[EXERCISE]:
Change "At what coordinates should I click to accomplish" to "Where do I click to complete" wherever it occurs in the items below, and leave all other text unaltered.

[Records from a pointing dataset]

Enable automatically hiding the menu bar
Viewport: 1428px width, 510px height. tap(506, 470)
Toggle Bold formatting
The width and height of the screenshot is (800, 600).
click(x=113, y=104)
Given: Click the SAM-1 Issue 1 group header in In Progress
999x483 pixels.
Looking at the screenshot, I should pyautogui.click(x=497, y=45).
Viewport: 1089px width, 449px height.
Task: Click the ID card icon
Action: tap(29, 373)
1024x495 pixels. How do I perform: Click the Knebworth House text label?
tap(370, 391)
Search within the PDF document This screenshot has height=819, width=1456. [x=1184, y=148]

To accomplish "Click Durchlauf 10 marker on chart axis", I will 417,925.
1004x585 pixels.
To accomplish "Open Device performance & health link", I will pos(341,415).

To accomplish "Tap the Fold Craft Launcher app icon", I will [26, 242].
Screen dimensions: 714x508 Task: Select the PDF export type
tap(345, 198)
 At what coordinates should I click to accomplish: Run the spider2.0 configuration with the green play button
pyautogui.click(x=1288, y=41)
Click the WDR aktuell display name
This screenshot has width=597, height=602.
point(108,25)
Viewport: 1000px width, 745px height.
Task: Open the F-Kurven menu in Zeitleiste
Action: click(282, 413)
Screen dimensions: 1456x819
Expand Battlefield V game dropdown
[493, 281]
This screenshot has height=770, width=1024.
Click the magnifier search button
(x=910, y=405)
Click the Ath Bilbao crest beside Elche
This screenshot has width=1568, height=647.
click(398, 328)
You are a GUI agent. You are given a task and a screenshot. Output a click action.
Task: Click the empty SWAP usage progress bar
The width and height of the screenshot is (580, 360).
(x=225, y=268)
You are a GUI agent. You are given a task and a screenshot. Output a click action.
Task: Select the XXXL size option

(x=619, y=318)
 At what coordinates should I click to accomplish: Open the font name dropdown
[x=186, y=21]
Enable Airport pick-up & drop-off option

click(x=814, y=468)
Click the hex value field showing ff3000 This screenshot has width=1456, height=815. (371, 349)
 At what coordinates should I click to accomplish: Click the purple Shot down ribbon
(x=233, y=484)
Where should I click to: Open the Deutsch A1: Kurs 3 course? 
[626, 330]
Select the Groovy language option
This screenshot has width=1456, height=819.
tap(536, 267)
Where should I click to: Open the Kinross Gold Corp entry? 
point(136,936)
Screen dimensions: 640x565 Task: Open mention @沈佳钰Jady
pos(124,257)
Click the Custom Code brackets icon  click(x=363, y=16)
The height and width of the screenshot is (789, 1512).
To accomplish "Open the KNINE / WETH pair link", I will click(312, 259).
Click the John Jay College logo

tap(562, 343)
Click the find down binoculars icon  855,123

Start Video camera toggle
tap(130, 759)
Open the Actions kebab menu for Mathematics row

[COMPLETE ANSWER]:
Enable automatically hiding the menu bar
Viewport: 1428px width, 510px height. tap(506, 470)
Toggle Bold formatting
The width and height of the screenshot is (800, 600).
click(x=113, y=104)
Given: Click the SAM-1 Issue 1 group header in In Progress
999x483 pixels.
Looking at the screenshot, I should pyautogui.click(x=497, y=45).
Viewport: 1089px width, 449px height.
Task: Click the ID card icon
Action: tap(29, 373)
1024x495 pixels. How do I perform: Click the Knebworth House text label?
tap(370, 391)
Search within the PDF document This screenshot has height=819, width=1456. [x=1184, y=148]

To accomplish "Click Durchlauf 10 marker on chart axis", I will 417,925.
1004x585 pixels.
To accomplish "Open Device performance & health link", I will pos(341,415).

To accomplish "Tap the Fold Craft Launcher app icon", I will [26, 242].
Screen dimensions: 714x508 Task: Select the PDF export type
tap(345, 198)
 Where do I click to complete: Run the spider2.0 configuration with the green play button
pyautogui.click(x=1288, y=41)
Click the WDR aktuell display name
This screenshot has width=597, height=602.
point(108,25)
Viewport: 1000px width, 745px height.
Task: Open the F-Kurven menu in Zeitleiste
Action: click(282, 413)
Screen dimensions: 1456x819
Expand Battlefield V game dropdown
[493, 281]
This screenshot has height=770, width=1024.
Click the magnifier search button
(x=910, y=405)
Click the Ath Bilbao crest beside Elche
This screenshot has width=1568, height=647.
click(398, 328)
You are a GUI agent. You are given a task and a screenshot. Output a click action.
Task: Click the empty SWAP usage progress bar
The width and height of the screenshot is (580, 360).
(x=225, y=268)
You are a GUI agent. You are given a task and a screenshot. Output a click action.
Task: Select the XXXL size option

(x=619, y=318)
 Where do I click to complete: Open the font name dropdown
[x=186, y=21]
Enable Airport pick-up & drop-off option

click(x=814, y=468)
Click the hex value field showing ff3000 This screenshot has width=1456, height=815. (371, 349)
 Where do I click to complete: Click the purple Shot down ribbon
(x=233, y=484)
Where should I click to: Open the Deutsch A1: Kurs 3 course? 
[626, 330]
Select the Groovy language option
This screenshot has width=1456, height=819.
tap(536, 267)
Where should I click to: Open the Kinross Gold Corp entry? 
point(136,936)
Screen dimensions: 640x565 Task: Open mention @沈佳钰Jady
pos(124,257)
Click the Custom Code brackets icon  click(x=363, y=16)
The height and width of the screenshot is (789, 1512).
To accomplish "Open the KNINE / WETH pair link", I will click(312, 259).
Click the John Jay College logo

tap(562, 343)
Click the find down binoculars icon  855,123

Start Video camera toggle
tap(130, 759)
Open the Actions kebab menu for Mathematics row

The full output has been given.